During his work at the "Reichsüberwachungsamt" (Rosenberg Office)
he got into a competence tussle with the SS organization "Ahnenerbe".
He was expelled from the scientific community in 1949,
partly because of his own role in the Nazi state, 
but also because of influence exerted by his former rivals in the SS, 
who were able to retain their positions after 1945.

Research in the region
After a severe storm in December 1872 
Lake Starnberg also unearthed countless pile dwellings.
The Starnberg judge Sigmund von Schab wrote about it in his book 
"Die Pfahlbauten im Würmsee" in 1877. 
Before him, the Swiss pile-dwelling expert Édouard Désor (1811-1882)
together with two Munich professors, Carl Theodor Ernst von Siebold (1804 - 1885) 
and the ethnologist Moriz Wagner (1813-1887) investigated the Bavarian lakes 
in the foothills of the Alps and found what they were looking for on the Roseninsel.

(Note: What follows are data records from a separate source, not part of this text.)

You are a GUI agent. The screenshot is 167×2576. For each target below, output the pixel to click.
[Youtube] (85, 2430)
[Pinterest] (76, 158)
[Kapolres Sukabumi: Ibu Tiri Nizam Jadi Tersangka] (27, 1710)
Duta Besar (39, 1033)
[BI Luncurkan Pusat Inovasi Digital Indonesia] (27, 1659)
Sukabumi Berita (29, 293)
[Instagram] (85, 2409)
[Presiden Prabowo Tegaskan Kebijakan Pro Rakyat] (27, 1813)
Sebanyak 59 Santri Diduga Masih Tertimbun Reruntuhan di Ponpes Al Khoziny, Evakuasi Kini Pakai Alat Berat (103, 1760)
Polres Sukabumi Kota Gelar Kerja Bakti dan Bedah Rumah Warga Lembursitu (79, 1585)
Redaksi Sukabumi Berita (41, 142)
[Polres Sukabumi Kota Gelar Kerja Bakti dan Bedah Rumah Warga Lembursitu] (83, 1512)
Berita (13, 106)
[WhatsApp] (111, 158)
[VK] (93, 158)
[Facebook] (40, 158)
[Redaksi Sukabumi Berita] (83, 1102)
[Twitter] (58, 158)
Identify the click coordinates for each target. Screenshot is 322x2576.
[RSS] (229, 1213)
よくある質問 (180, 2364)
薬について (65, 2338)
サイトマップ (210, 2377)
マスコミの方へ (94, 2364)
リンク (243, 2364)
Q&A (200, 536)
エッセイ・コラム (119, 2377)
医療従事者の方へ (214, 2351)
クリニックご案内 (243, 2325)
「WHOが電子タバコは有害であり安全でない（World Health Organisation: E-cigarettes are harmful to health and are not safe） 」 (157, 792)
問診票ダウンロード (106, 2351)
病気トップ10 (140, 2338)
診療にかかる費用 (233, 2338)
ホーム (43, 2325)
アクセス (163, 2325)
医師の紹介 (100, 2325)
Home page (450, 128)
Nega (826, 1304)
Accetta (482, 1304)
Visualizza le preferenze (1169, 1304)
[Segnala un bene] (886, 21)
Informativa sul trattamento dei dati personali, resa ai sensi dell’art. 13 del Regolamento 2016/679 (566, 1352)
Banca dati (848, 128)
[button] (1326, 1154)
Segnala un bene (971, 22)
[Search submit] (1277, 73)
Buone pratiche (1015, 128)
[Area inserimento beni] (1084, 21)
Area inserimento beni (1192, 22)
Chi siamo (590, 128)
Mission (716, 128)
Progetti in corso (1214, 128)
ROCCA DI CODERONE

Sigmund von Schab is credited with the first archaeological dive in Bavaria.
The prehistoric settlement at Pestenacker was discovered much later.
During the straightening of the Loosbach in 1934, 
workers discovered the first wooden remains. 
The Rose Island (Roseninsel) and the wetland settlements of Pestenacker and Unfriedshausen
were declared as a part of the World Heritage Site by UNESCO in 2011 
"Prehistoric Pile Dwellings around the Alps".